In a statement posted on his official X handle, Onanuga explained that this policy was adopted by the Federal Executive Council (FEC) to ensure economic stability. “To ensure the stability of the pump price of refined fuel and the dollar-Naira exchange rate, the Federal Executive Council today adopted a proposal by President Tinubu to sell crude to Dangote Refinery and other upcoming refineries in Naira,” Onanuga stated.
Dangote Refinery currently requires 15 cargoes of crude annually, costing $13.5 billion, with NNPC committed to supplying four of these cargoes. The FEC has approved that the 450,000 barrels meant for domestic consumption be offered in Naira to Nigerian refineries, starting with the Dangote refinery as a pilot. The exchange rate will be fixed for the duration of this transaction.
To facilitate this trade, Afreximbank and other settlement banks in Nigeria will support transactions between Dangote and NNPC Limited, eliminating the need for international letters of credit and potentially saving the country billions of dollars spent on importing refined fuel.

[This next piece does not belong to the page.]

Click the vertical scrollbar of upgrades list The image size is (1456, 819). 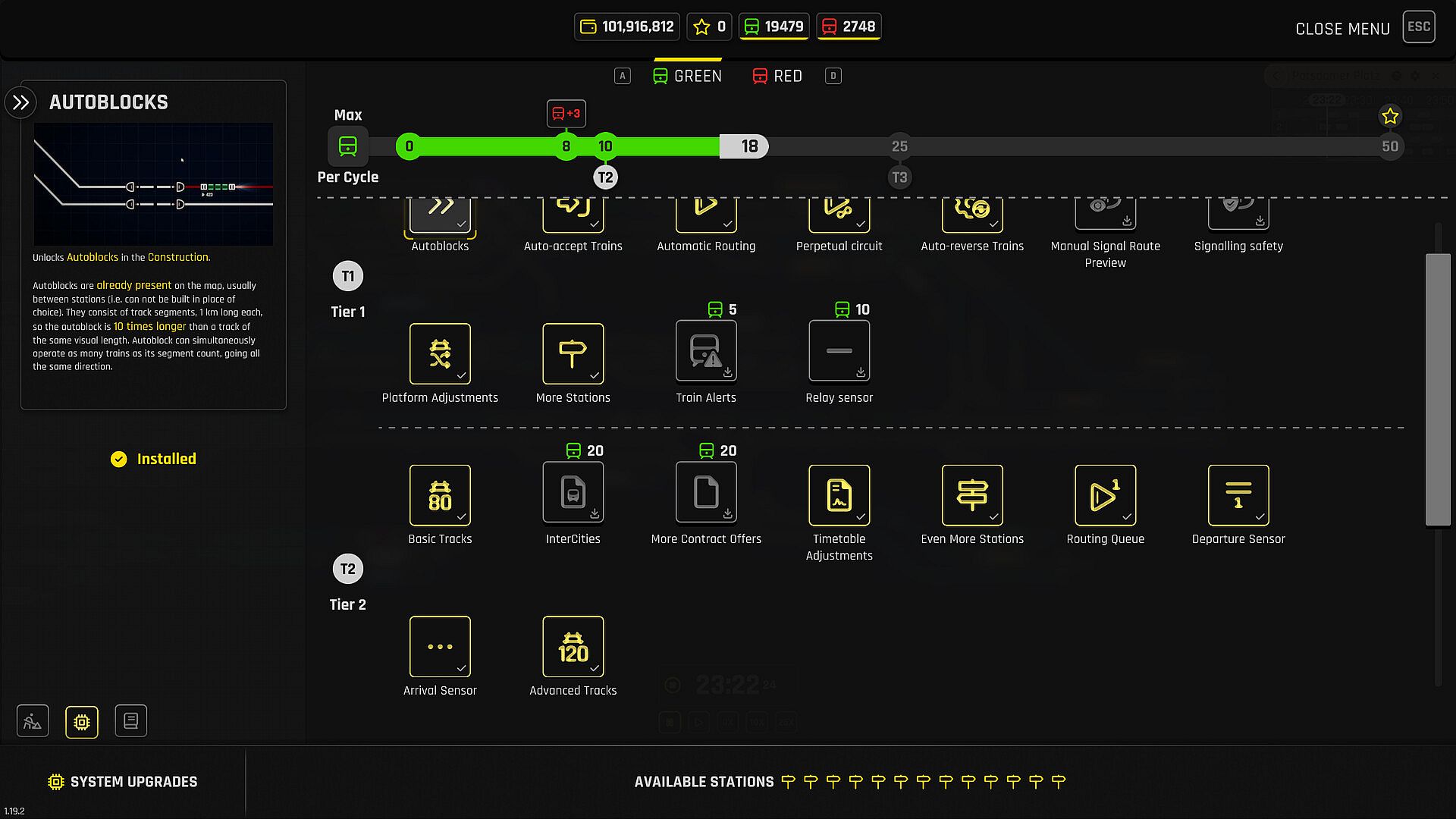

This directive follows recent industry controversies. Farouk Ahmed, CEO of the Nigerian Midstream and Downstream Petroleum Regulatory Authority (NMDPRA), had alleged that local refineries, including Dangote, produce inferior products compared to imports. Dangote refuted these claims by testing diesel from his refinery on July 20 during a visit from federal lawmakers.
The move by President Tinubu is seen as a strategic effort to bolster the local refining sector and maintain economic stability amidst fluctuating global oil prices.